InterPro: IPR003395 RecF/RecN/SMC protein, N-terminal

The SMC (structural maintenance of chromosomes) family of proteins exists in virtually all organisms including both bacteria and archaea. The SMC proteins are essential for successful chromosome transmission during replication and segregation of the genome in all organisms and form three types of heterodimer (SMC1-SMC3, SMC2-SMC4, SMC5-SMC6), which are core components of large multiprotein complexes. The best known complexes are cohesin, which is responsible for sister-chromatid cohesion, and condensin, which is required for full chromosome condensation in mitosis.

SMCs are generally present as single proteins in bacteria, and as at least six distinct proteins in eukaryotes. The proteins range in size from approximately 110 to 170 kDa, and share a five-domain structure, with globular N- and C-terminal domains separated by a long (circa 100 nm or 900 residues) coiled coil segment in the centre of which is a globular ''hinge'' domain, characterised by a set of four highly conserved glycine residues that are typical of flexible regions in a protein. The amino-terminal domain contains a 'Walker A' nucleotide-binding domain (GxxGxGKS/T), which by mutational studies has been shown to be essential in several proteins. The carboxy-terminal domain contains a sequence (the DA-box) that resembles a 'Walker B' motif (XXXXD, where X is any hydrophobic residue), and a LSGG motif with homology to the signature sequence of the ATP-binding cassette (ABC) family of ATPases [1].
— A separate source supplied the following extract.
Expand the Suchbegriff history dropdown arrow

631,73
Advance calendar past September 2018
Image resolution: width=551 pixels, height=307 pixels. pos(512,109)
All SMC proteins appear to form dimers, either forming homodimers with themselves, as in the case of prokaryotic SMC proteins, or heterodimers between different but related SMC proteins. The dimers are arranged in an antiparallel alignment. This orientation brings the N- and C-terminal globular domains (from either different or identical protamers) together, which unites an ATP binding site (Walker A motif) within the N-terminal domain with a Walker B motif (DA box) within the C-terminal domain, to form a potentially functional ATPase. Protein interaction and microscopy data suggest that SMC dimers form a ring-like structure which might embrace DNA molecules. Non-SMC subunits associate with the SMC amino- and carboxy-terminal domains. The sequence homology within the carboxy-terminal domain is relatively high within the SMC1-SMC4 group, whereas SMC5 and SMC6 show some divergence in both of these sequences.

SMCs share not only sequence similarity but also structural similarity with ABC proteins. SMC proteins function together with other proteins in a range of chromosomal transactions, including chromosome condensation, sister-chromatid cohesion, recombination, DNA repair and epigenetic silencing of gene expression [2].

This domain is found at the N terminus of SMC proteins.